Supreme Court Confirms Retaliatory Intent Is Irrelevant in Proving SOX Retaliation

Vinson & Elkins LLP

Vinson & Elkins LLP

On February 8, 2024, in its Murray v. UBS Securities, LLC1 opinion, the U.S. Supreme Court unanimously held that a whistleblower pursuing a claim for retaliation under the Sarbanes-Oxley Act of 2002 (“SOX”) does not need to show that the employer acted with “retaliatory intent.” The holding, which resolves a circuit split between the Second Circuit and the Fifth and Ninth Circuits, aligns with Supreme Court precedent analyzing other employment discrimination statutes with “contributing factor” causation standards.2 The opinion makes clear that an employer who treats a SOX whistleblower in a different and adverse manner “because of” the whistleblowing activity has engaged in unlawful discrimination, regardless of the employer’s lack of animosity.

SOX provides that a publicly traded company (and other covered employers) cannot “discharge, demote, suspend, threaten, harass, or in any other manner discriminate” against an employee because of the employee’s protected whistleblowing activity.3 In order to establish retaliation under SOX, generally an employee must demonstrate that (1) he engaged in “protected activity,” (2) the employer knew of such protected activity and subjected the employee to an adverse employment action, and (3) the protected activity was a contributing factor with respect to the adverse employment action. In Murray, the Supreme Court analyzed the contributing factor element.

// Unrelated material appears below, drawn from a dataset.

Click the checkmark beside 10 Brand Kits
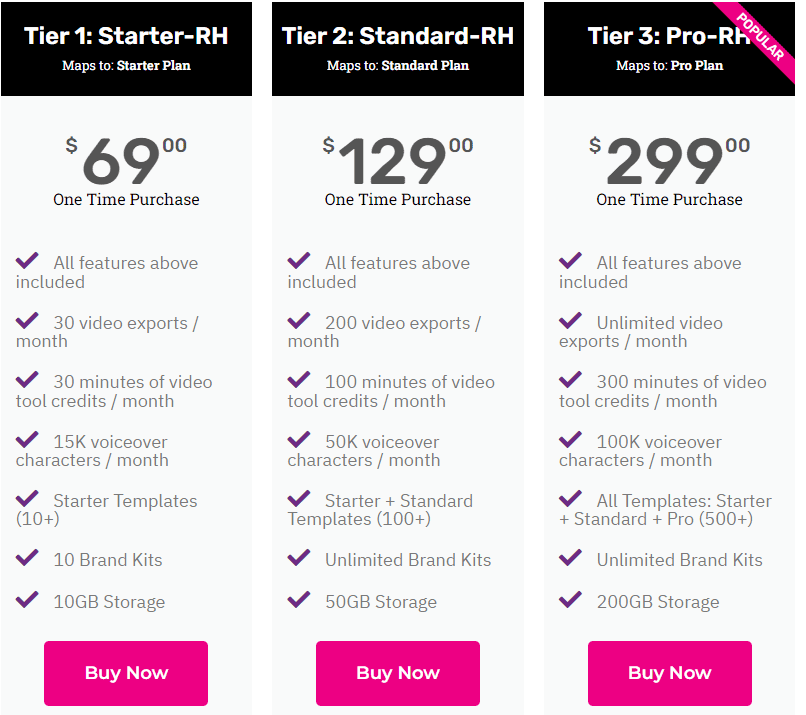This screenshot has width=806, height=715. click(27, 557)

At the lower level, in interpreting SOX’s anti-retaliation language, the Second Circuit held that the word “discriminate” requires an aggrieved employee to prove separately that the employer took adverse action with “retaliatory intent.”4 The Supreme Court rejected this reading of the statute, reasoning that “[a]n animus-like ‘retaliatory intent’ requirement is simply absent from the definition of the word ‘discriminate.’”5 The opinion made clear that to hold otherwise “would ignore [SOX’s] burden-shifting framework.”6 Instead, the employee is required to meet a less rigorous standard — namely, that the protected activity was a “contributing factor” in the employer’s adverse action (i.e., that it tended to affect the outcome of the action in any fashion).7 If the employee meets his burden, the burden then shifts to the employer to show it would have taken the same action regardless of whether the protected activity occurred.8

The Supreme Court acknowledged that many statutes dealing with employment discrimination apply the higher “motivating factor” standard, and the use of the “contributing factor” standard in SOX reflects the intention that personnel actions should have no relationship whatsoever to protected activity. The Supreme Court plainly stated, “When an employer treats someone worse — whether by firing them, demoting them, or imposing some other unfavorable change in the terms and conditions of employment — ‘because of’ the employee’s protected whistleblowing activity, the employer violates § 1514A. It does not matter whether the employer was motivated, for example, by the belief that the employee might be happier in a position that did not have SEC reporting requirements.”9

In light of Murray, employers should review their policies regarding reporting complaints and anti-retaliation and ensure that such policies are distributed and understood by managers and supervisors. Further, employers should exercise caution before taking any adverse action against an employee who has recently filed a complaint, including by ensuring that any legitimate reasons for the adverse action are well-documented and the action is consistent with past precedent, as applicable.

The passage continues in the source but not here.